Similar to an archived questioned here Using a separate condition as baseline (e.g., a rest baseline)
I would like to use a baseline based on a resting state and not pre-stimulus. The post is quite old and I could not find if it has been changed.

Is this still not possible?
i.e. is the solution still through Epochs.apply_function() ?
If so, is there any tutorial/guidance for this I can find in the documentation?

Many thanks in advance,

Rosyl

Hi all,

just posting an update here (with a follow up question for @drammock):
I have use the Epochs.apply_function() to create a baseline, but I am getting an error because the dimensions don’t match. The exact error is "ValueError: operands could not be broadcast together with shapes (827,44,548) (44,) "

The relevant code is:


loading session and resting state data

raw_intensity = mne.io.read_raw_nirx(subj_data_dir, verbose = False)
raw_rest = mne.io.read_raw_nirx(subj_rest, verbose = False)
raw_rest.load_data()

creating and applying the baseline (to epoched data)

baseline = raw_rest.get_data().mean(axis=-1) # get avg value in each channel;
epochs.apply_function(lambda x: x - baseline, channel_wise=False)


But this gives the value error I added above.

I found a fix online, but I am not sure if it’s a good solution. If I apply this, I am just left with a flat line. I have added it, just in case it is a solution but I’ve made a mistake somewhere. The resulting graph is below.

Suggested fix:
(old line) baseline = raw_rest.get_data().mean(axis=-1) # get avg value in each channel;

baseline = np.repeat(baseline[:, np.newaxis], epochs.get_data().shape[2], axis=1)

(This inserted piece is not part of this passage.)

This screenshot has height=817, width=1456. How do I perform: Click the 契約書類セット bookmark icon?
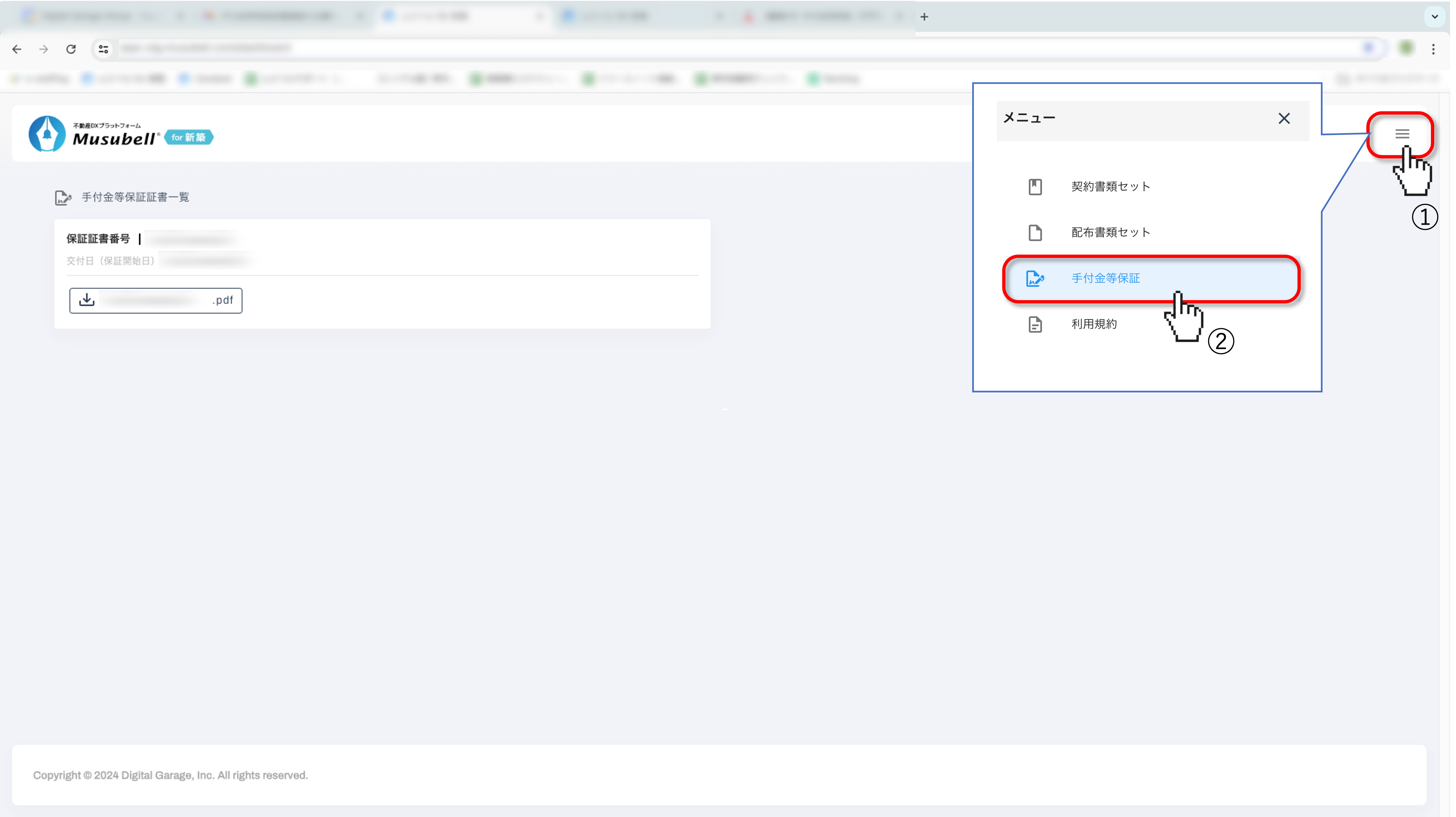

(old line) epochs.apply_function(lambda x: x - baseline, channel_wise=False)

Outcome:

(before, my graphs did show the data).
In sum, I just want to know how to fix the value error. Any advice appreciated, many thanks!

Rosyl

Looks like you have 827 epochs, 44 channels, and 548 time points. to subtract an array with shape (44,) you need to add an extra empty time axis so that the baseline has shape (44, 1). The suggestion you found online should work but is more complicated than necessary. There are two simpler ways that come to mind:

  1. baseline = raw_rest.get_data().mean(axis=-1, keepdims=True) This will avoid collapsing the time dimension entirely, resulting shape is (44,1)
  2. baseline = raw_rest.get_data().mean(axis=-1) followed by baseline = baseline[:, np.newaxis] (this has the identical result to option 1)

Either one should fix the value error.

Thank you, this appeared to have fixed the value error. I get the same image as above, I will open a new thread to ask about it! Thanks again!